Close To The Edge Provincial Park and Protected Area

Close To The Edge Provincial Park and Protected Area is a provincial park and a protected area in British Columbia, Canada.

Read more about Close To The Edge Provincial Park And Protected Area:  History and Conservation, Location, Size, See Also

Famous quotes containing the words close to, close, edge, provincial, park, protected and/or area:

    Never had he found himself so close to those terrible weapons of feminine artillery.
    Stendhal [Marie Henri Beyle] (1783–1842)
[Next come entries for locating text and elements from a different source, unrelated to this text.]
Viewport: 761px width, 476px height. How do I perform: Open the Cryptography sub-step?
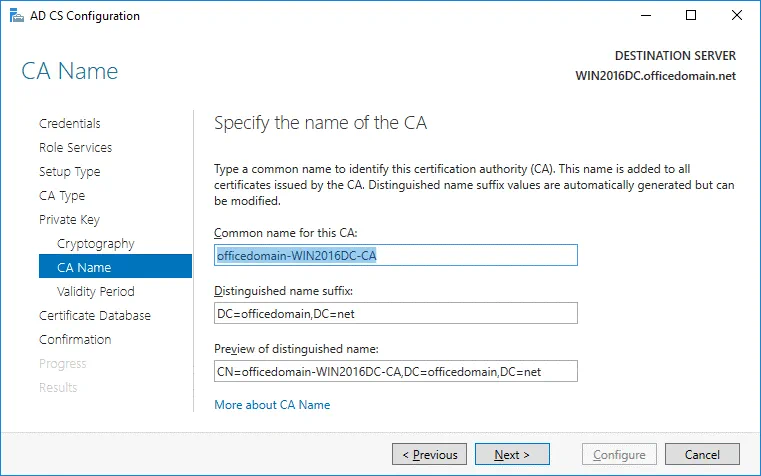click(96, 244)
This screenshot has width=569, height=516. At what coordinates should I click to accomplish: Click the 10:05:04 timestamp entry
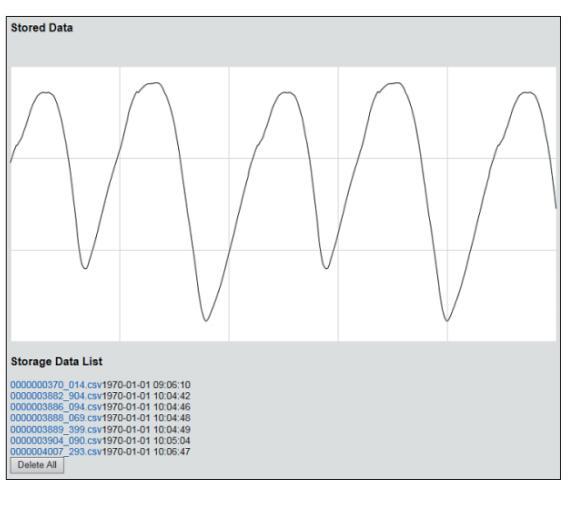click(x=172, y=441)
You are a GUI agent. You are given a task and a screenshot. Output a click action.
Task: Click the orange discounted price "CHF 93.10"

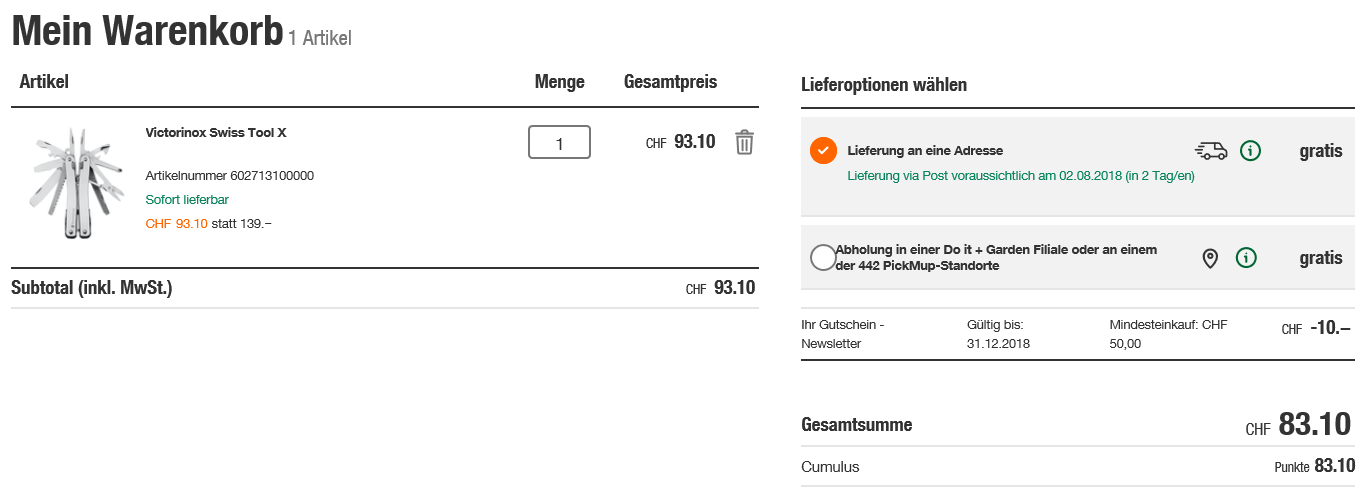(x=176, y=224)
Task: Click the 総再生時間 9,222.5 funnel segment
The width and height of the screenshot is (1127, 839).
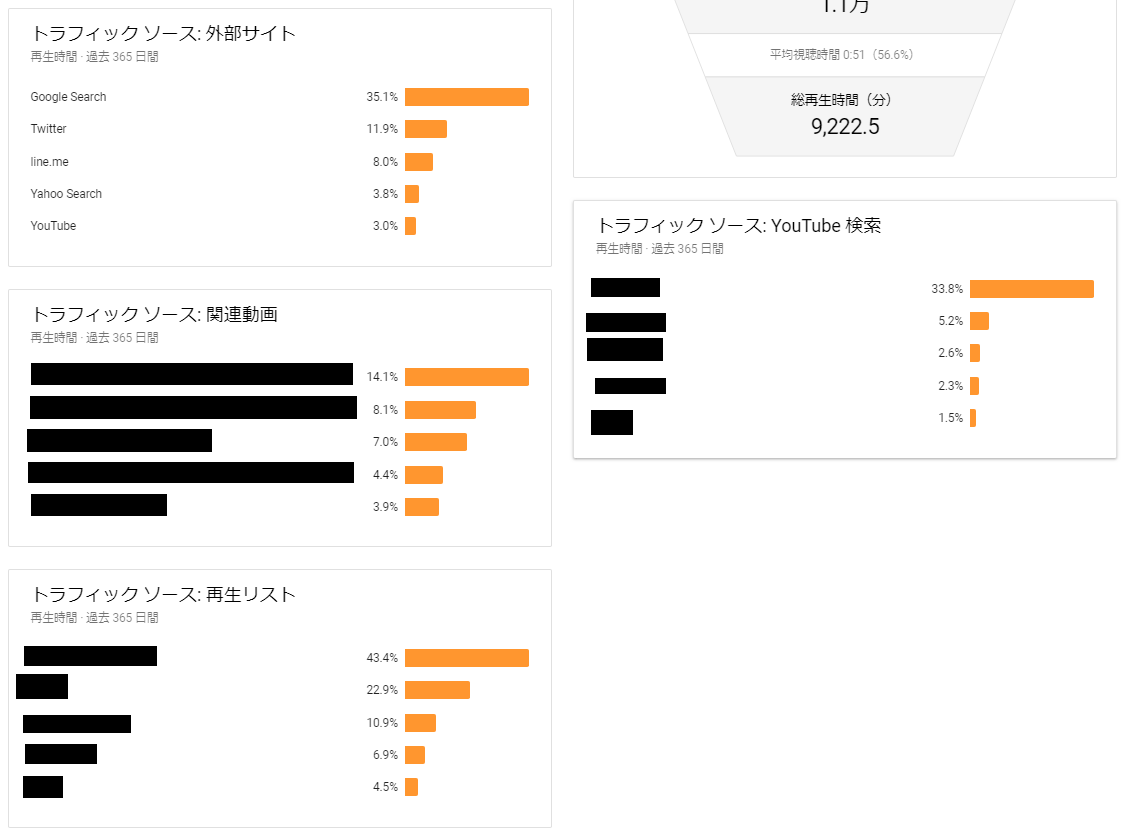Action: click(844, 115)
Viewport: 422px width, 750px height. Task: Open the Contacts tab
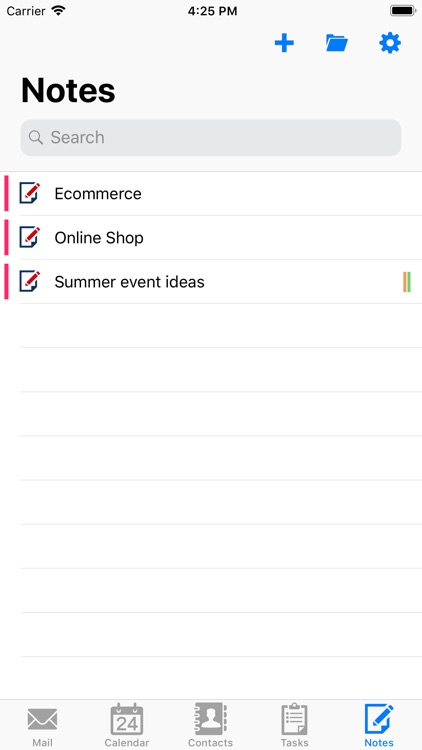[211, 725]
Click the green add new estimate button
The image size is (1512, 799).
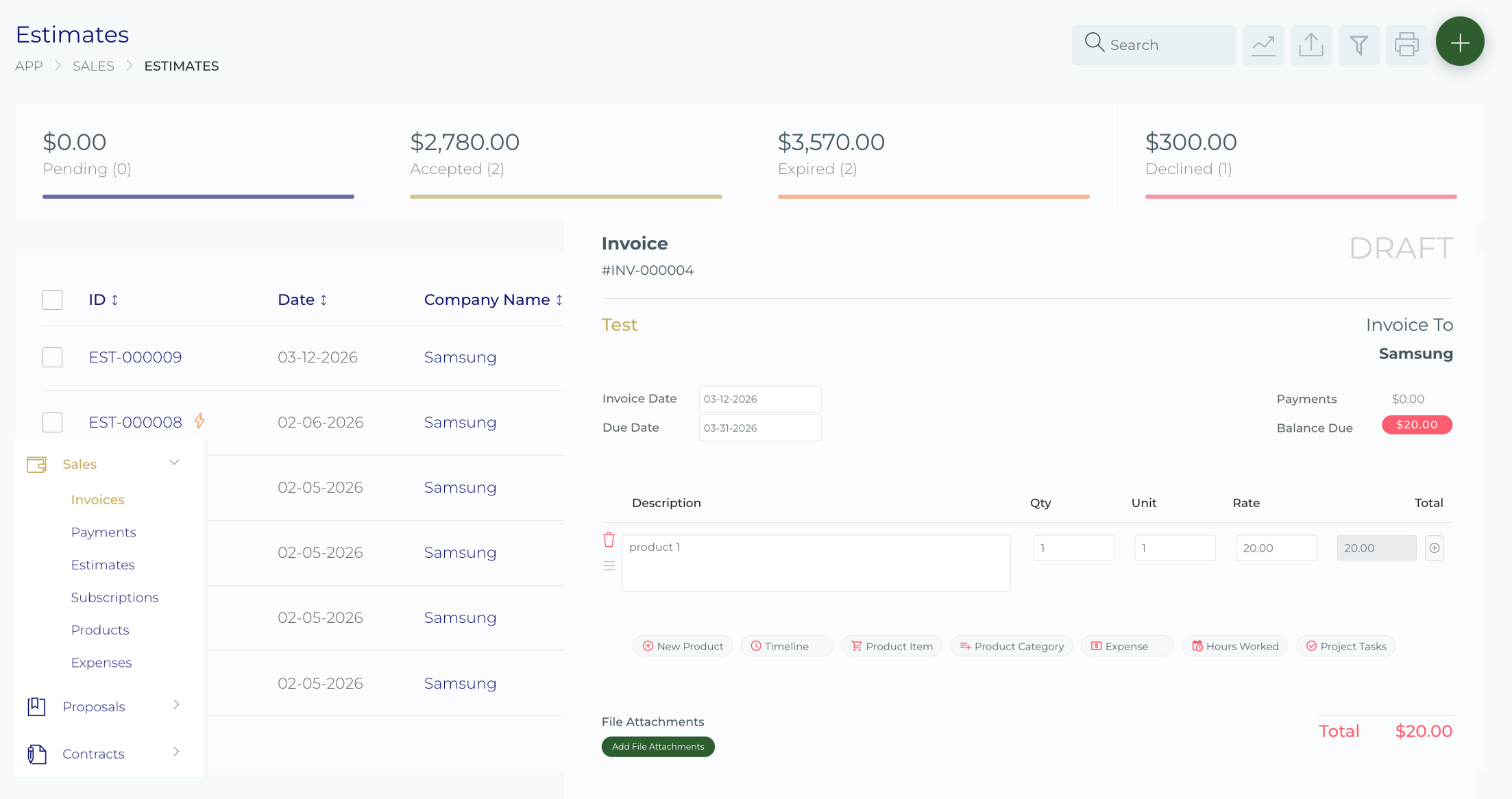[x=1459, y=42]
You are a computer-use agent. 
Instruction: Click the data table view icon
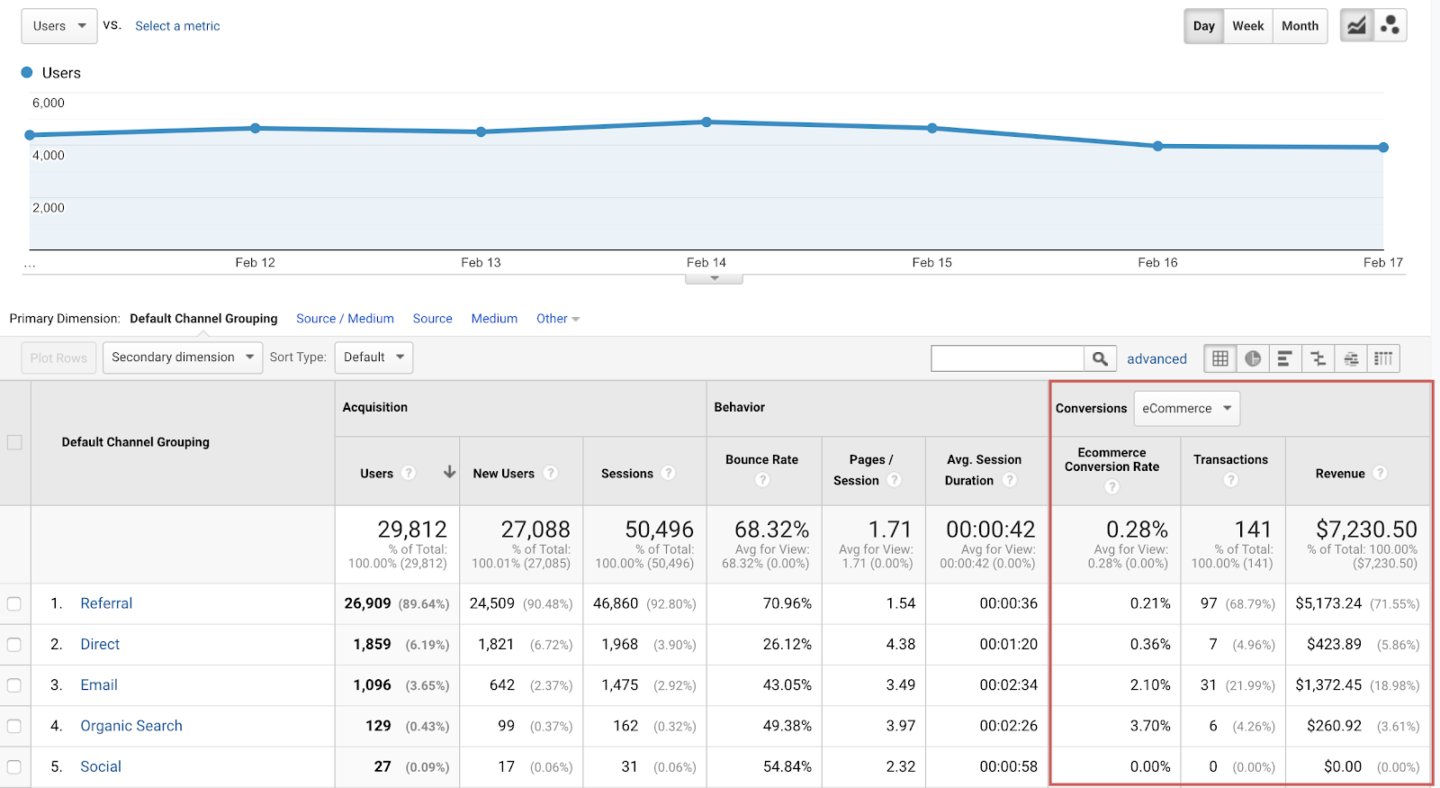1219,357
    Religion and art spring from the same root and are close kin. Economics and art are strangers.
    Willa Cather (1876–1947)

    Americans see history as a straight line and themselves standing at the cutting edge of it as representatives for all mankind. They believe in the future as if it were a religion; they believe that there is nothing they cannot accomplish, that solutions wait somewhere for all problems, like brides.
    Frances Fitzgerald (b. 1940)

    With respect to a true culture and manhood, we are essentially provincial still, not metropolitan,—mere Jonathans. We are provincial, because we do not find at home our standards; because we do not worship truth, but the reflection of truth; because we are warped and narrowed by an exclusive devotion to trade and commerce and manufacturers and agriculture and the like, which are but means, and not the end.
    Henry David Thoreau (1817–1862)

    and the words never said,
    And the ominous, ominous dancing ahead.
    We sat in the car park till twenty to one
    And now I’m engaged to Miss Joan Hunter Dunn.
    Sir John Betjeman (1906–1984)

    The rights and interests of the laboring man will be protected and cared for, not by the labor agitators, but by the Christian men to whom God in His infinite wisdom has given control of the property interests of the country.
    George Baer (1842–1914)

    Prosperous farmers mean more employment, more prosperity for the workers and the business men of ... every industrial area in the whole country.